:: THE REQUEST ::
Rewrite all the records below with "Where should I click to" changed to "Where do I tap to" and everything else left as it is. Leave the pictures out.

:: Entries for locating text and elements ::
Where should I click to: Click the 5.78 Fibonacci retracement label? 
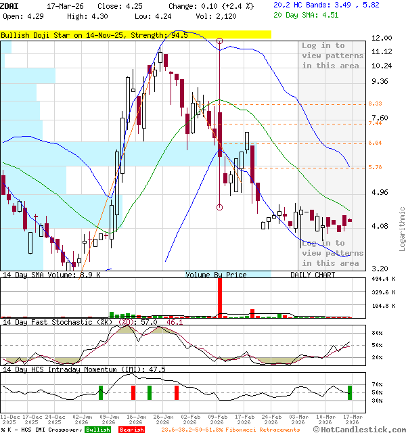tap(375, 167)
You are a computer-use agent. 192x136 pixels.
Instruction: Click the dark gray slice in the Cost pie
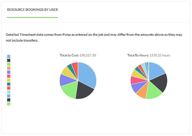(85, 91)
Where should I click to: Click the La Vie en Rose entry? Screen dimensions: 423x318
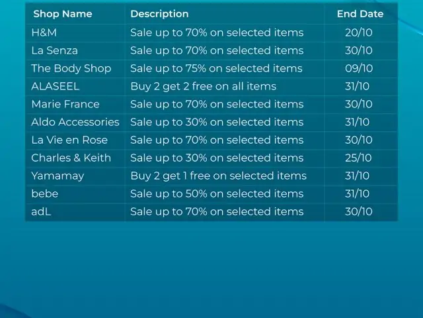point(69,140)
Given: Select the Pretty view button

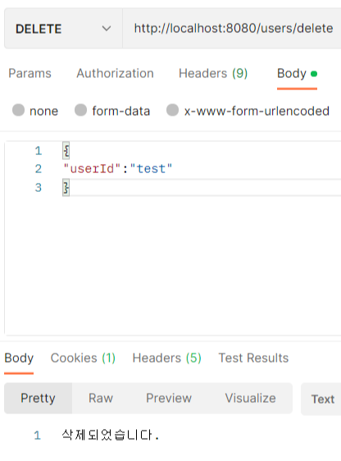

:: EXPECTED ANSWER ::
Where do I tap to: Click the 5.78 Fibonacci retracement label? 
tap(375, 167)
You are a computer-use agent. 192x136 pixels.
Instruction: Click the dark gray slice in the Cost pie
(85, 91)
Where do I tap to: Click the La Vie en Rose entry? Screen dimensions: 423x318
point(69,140)
Given: Select the Pretty view button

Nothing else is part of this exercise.